— WHAT TO DO —
a – Decide whether each statement agrees with the text on the rotamer library in PyMOL: (i) colorRotamers uses blue for the least common rotamers and red for the most common; (ii) set_rotamer can only be run through the menu; (iii) the author implemented every possible way to use the data. For each, answer yes or no and quote the exact words of the text that decide it.
b – Reproduce the stretch of the rotamer library text from "Backbone-Dependent Rotamer library" through "to most common).", keeping every word and character unchanged.

— SOURCE DOCUMENT —

Backbone-Dependent Rotamer library (Dunbrack, Cohen ; see ref) is imported into pymol giving access to this information. There are a number of different ways to use the data, I've only implemented a few as well as added extra functions that seemed useful.

  • colorRotamers - color rotamers by closest matching rotamer angles from database; i.e. color by how common each rotamer of selection, blue - red (least to most common).
  • Rotamer Menu - an added menu into menu.py, which displays the most common rotamers for the given(clicked) residue; you can also set the residue any of the common rotamers as well
  • set_rotamer - routine called by above menu, but can be called manually to set a specific residues side-chain angles
  • set_phipsi - set all phi,psi angles of given selection to given angles (useful for creating secondary structures)

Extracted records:
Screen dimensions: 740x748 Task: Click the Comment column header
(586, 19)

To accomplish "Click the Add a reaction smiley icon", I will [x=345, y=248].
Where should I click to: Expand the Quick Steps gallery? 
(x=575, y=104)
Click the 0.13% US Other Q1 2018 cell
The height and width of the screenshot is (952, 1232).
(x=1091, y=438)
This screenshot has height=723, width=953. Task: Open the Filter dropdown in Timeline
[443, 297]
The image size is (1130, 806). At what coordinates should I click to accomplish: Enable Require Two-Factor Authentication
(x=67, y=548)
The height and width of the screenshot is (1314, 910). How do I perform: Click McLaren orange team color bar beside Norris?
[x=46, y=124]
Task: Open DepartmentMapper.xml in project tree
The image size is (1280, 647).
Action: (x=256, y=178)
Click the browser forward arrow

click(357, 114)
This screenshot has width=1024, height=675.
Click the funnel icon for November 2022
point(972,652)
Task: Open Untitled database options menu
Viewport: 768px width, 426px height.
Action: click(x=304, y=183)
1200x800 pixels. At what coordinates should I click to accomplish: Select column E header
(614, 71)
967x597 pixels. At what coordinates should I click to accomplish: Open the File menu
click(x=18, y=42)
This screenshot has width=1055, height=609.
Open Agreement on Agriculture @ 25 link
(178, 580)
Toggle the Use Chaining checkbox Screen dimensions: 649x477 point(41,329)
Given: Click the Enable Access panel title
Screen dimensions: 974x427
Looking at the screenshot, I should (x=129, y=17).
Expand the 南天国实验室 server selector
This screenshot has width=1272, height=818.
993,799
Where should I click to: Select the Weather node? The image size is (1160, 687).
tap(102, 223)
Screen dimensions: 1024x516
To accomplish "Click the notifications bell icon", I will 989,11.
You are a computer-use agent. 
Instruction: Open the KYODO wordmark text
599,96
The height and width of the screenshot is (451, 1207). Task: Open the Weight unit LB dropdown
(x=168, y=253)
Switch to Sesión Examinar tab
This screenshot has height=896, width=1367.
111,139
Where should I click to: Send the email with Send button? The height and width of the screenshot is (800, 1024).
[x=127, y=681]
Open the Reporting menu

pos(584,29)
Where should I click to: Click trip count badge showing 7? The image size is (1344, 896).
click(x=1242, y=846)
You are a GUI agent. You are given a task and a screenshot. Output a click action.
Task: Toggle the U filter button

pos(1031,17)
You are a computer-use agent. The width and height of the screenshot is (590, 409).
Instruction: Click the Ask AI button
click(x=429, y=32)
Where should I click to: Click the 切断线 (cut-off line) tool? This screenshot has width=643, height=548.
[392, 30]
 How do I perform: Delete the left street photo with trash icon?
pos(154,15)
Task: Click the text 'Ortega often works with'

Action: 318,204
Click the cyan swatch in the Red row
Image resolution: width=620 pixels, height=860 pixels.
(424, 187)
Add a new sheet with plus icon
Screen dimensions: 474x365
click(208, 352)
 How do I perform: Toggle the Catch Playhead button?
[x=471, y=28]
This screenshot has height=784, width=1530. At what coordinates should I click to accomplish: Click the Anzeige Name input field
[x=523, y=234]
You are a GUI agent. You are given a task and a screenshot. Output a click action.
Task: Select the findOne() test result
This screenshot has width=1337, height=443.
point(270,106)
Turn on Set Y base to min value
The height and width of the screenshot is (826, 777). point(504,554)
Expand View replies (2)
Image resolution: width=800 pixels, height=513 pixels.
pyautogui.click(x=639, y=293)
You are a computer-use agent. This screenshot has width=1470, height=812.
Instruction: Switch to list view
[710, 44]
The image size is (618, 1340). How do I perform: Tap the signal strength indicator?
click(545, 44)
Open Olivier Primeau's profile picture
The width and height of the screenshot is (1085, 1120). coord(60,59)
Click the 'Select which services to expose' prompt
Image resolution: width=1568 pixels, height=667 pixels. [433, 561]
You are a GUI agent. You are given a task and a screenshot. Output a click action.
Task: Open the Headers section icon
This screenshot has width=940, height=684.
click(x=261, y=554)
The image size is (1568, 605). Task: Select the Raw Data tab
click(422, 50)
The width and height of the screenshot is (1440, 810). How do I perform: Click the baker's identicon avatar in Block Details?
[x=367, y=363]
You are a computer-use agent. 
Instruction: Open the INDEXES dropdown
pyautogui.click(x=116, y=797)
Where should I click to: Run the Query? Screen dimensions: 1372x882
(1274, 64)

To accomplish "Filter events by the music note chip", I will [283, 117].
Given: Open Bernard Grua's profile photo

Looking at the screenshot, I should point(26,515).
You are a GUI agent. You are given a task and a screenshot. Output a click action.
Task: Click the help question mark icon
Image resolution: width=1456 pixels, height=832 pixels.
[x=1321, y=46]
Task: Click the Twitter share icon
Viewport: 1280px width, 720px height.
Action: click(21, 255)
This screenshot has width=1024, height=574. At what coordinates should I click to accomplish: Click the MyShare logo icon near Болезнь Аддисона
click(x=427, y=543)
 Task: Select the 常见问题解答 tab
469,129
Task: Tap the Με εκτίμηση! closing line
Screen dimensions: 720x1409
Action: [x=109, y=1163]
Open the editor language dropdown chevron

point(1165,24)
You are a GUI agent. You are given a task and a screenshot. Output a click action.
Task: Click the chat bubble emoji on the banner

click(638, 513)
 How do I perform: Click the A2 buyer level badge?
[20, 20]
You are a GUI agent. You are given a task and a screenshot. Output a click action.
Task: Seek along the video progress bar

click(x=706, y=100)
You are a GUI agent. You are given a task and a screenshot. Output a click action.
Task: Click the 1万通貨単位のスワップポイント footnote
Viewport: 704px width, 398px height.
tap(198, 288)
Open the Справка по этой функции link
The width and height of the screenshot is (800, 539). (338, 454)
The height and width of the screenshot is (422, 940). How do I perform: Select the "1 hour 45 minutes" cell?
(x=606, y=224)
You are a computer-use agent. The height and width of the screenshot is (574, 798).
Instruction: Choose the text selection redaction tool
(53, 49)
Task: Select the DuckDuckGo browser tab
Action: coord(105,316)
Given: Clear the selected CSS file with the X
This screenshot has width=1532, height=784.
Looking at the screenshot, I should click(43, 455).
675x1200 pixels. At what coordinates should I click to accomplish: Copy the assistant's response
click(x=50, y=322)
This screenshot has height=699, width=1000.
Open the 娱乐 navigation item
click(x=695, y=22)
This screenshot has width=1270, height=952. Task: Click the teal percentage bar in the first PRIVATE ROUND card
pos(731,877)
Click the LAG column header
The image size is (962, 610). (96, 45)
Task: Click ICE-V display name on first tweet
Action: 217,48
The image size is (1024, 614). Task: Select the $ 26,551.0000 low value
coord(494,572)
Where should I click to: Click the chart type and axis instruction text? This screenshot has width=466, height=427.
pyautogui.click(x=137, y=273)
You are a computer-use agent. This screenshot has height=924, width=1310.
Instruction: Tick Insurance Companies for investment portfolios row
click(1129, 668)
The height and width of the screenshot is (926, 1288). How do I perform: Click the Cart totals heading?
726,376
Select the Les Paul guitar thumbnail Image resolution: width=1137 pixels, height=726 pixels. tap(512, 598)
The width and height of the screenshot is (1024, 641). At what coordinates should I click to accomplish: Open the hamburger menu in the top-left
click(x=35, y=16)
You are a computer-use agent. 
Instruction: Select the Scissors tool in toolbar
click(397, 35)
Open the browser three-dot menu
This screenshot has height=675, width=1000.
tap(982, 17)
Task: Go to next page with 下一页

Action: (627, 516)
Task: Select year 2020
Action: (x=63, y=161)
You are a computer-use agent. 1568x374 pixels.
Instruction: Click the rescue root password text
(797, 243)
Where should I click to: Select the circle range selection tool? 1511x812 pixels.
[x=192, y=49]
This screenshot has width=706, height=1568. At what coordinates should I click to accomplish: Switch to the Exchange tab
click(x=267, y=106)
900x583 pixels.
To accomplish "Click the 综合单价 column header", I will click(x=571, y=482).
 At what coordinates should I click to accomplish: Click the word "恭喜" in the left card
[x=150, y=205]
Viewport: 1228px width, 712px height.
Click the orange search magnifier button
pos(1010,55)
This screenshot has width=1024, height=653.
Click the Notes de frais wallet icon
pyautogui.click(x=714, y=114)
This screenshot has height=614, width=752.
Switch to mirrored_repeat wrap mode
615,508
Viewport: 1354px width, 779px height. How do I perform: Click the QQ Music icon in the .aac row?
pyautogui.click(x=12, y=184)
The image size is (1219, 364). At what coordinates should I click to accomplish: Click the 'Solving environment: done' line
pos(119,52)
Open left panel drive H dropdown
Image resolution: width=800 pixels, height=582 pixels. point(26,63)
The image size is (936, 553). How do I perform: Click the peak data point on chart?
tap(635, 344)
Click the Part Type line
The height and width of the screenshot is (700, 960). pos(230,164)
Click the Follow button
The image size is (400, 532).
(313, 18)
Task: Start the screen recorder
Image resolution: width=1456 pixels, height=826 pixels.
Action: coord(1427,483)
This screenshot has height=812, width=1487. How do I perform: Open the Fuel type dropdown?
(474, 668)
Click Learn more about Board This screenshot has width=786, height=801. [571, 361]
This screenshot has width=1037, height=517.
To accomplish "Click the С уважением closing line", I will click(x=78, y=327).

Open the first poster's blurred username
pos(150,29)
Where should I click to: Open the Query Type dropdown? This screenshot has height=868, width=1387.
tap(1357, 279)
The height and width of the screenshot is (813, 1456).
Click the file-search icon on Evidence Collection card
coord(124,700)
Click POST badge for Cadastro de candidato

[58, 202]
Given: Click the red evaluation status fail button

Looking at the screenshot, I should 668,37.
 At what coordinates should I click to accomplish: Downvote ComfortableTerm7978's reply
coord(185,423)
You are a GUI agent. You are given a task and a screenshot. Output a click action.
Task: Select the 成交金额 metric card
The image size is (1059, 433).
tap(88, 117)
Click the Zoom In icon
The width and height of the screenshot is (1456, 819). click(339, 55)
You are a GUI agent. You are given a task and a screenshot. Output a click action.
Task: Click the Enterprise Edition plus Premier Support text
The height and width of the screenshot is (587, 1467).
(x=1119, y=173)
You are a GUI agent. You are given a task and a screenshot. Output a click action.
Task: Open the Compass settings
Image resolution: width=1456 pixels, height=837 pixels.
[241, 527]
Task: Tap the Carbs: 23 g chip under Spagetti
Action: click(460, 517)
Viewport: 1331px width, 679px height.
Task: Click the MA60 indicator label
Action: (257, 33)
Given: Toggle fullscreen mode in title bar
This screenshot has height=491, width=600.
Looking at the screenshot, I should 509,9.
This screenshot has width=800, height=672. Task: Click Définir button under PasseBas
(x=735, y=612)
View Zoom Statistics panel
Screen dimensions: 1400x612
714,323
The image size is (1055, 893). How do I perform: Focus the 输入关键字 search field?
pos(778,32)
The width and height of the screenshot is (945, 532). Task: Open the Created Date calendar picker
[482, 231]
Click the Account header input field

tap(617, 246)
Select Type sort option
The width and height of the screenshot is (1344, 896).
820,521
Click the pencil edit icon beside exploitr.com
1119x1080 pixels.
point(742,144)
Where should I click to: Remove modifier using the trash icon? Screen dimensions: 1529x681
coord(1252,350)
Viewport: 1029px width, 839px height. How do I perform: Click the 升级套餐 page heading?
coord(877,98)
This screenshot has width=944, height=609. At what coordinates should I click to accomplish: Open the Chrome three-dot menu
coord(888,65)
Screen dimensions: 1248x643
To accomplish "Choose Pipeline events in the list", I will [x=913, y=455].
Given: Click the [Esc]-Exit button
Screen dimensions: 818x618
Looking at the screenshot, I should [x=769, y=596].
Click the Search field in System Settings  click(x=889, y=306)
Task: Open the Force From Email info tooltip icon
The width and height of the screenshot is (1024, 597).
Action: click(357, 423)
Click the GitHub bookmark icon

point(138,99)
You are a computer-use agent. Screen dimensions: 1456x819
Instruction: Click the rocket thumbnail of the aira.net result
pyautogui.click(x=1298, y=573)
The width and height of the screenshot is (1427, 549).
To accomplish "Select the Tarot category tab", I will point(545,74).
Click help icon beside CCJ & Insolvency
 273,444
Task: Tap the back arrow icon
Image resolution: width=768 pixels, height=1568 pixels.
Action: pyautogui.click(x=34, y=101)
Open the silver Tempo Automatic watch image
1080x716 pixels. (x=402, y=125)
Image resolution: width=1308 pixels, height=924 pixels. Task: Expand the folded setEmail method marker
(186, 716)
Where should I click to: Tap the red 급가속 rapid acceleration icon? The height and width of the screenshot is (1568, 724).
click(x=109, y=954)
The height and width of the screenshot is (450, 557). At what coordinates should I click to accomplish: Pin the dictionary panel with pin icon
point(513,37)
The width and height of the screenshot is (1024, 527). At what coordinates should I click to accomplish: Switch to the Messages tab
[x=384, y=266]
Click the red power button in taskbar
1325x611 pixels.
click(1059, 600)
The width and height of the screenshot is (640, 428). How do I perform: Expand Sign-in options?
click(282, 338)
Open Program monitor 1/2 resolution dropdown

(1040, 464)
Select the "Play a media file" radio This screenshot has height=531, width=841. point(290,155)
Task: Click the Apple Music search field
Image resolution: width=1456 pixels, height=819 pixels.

— TASK RESPONSES —
a –
(i) Yes: "blue - red (least to most common)"
(ii) No: "but can be called manually to set a specific residues side-chain angles"
(iii) No: "I've only implemented a few"

b –
Backbone-Dependent Rotamer library (Dunbrack, Cohen ; see ref) is imported into pymol giving access to this information. There are a number of different ways to use the data, I've only implemented a few as well as added extra functions that seemed useful.

  • colorRotamers - color rotamers by closest matching rotamer angles from database; i.e. color by how common each rotamer of selection, blue - red (least to most common).